Cette décision a été signifiée le 7 août 2023. Il n’est pas précisé l’heure de cette notification.
En 2024, le syndicat des copropriétaires [Adresse 11], sis [Adresse 2], a saisi le juge de l’exécution du tribunal judiciaire de Grasse d’une demande de liquidation des astreintes ainsi ordonnées et fixation de nouvelles astreintes.

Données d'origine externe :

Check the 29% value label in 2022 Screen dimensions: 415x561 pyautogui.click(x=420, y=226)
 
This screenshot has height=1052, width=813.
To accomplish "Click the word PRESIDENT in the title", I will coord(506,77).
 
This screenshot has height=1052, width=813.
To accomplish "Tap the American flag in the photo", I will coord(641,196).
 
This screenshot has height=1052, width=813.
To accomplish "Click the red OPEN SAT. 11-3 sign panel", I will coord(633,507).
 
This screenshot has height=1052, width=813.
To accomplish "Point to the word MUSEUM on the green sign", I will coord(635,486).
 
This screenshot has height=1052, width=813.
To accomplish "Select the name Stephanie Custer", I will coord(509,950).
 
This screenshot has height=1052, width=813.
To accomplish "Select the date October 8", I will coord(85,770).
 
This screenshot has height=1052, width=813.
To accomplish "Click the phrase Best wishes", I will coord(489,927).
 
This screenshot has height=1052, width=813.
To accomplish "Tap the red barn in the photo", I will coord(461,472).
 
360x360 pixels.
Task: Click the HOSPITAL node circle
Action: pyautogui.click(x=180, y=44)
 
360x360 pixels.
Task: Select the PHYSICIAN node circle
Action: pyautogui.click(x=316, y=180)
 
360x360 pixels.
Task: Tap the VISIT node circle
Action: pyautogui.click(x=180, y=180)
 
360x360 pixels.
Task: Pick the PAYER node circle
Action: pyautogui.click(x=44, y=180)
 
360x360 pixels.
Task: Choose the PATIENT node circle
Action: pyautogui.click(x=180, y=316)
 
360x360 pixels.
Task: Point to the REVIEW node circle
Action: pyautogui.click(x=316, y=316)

Selon jugement du juge de l’exécution en date du 21 octobre 2024, le juge de l’exécution a :
Liquidé l’astreinte assortissant l’obligation faite à Madame [G] [F] de libérer son balcon et les parties communes de la copropriété [Adresse 11] des objets et encombrants déposés par ses soins, ordonnée par le juge des référés du tribunal judiciaire de Grasse, dans son ordonnance en date du 20 juillet 2023, à la somme de 6 500 € ;Liquidé l’astreinte assortissant l’obligation faite à Madame [G] [F] de libérer son appartement de ses encombrants afin de retrouver une libre circulation dans toutes les pièces de l’appartement et ses déchets et autres objets insalubres, afin de rétablir la sécurité sanitaire et faire cesser les nuisances olfactives, ordonnée par le juge des référés du tribunal judiciaire de Grasse, dans son ordonnance en date du 20 juillet 2023, à la somme de 6 500€;Condamné, en conséquence, Madame [G] [F] à payer au syndicat des copropriétaires « [Adresse 11] » la somme de 13 000 € correspondant aux astreintes ainsi liquidées ;Débouté Madame [G] [F] de ses demandes en suppression des astreintes mises à sa charge et de délai de paiement ;Assorti l’injonction faite à Madame [G] [F] par l’ordonnance du juge des référés du tribunal judiciaire de Grasse, en date du 20 juillet 2023, de libérer son balcon et les parties communes de la copropriété [Adresse 11] des objets et encombrants déposés par ses soins, d’une astreinte provisoire journalière de 150 € ;Dit que cette astreinte commencerait à courir un mois après la notification du jugement par le greffe ou sa signification à la diligence des parties et ce, pendant une durée de six mois ;Assorti l’injonction faite à Madame [G] [F] par l’ordonnance du tribunal judiciaire de Grasse, en date du 20 juillet 2023, de libérer son appartement de ses encombrants afin de retrouver une libre circulation dans toutes les pièces de l’appartement et ses déchets et autres objets insalubres, afin de rétablir la sécurité sanitaire et faire cesser les nuisances olfactives, d’une astreinte provisoire journalière de 150 € ;Dit que cette astreinte commencerait à courir un mois après la notification du présent jugement par le greffe ou sa signification à la diligence des parties et ce, pendant une durée de six mois ;Condamné Madame [G] [F] à payer au syndicat des copropriétaires [Adresse 9] de l'[Adresse 6] la somme de 1 600 € au titre de l’article 700 du code de procédure civile, ainsi qu’aux dépens de la procédure.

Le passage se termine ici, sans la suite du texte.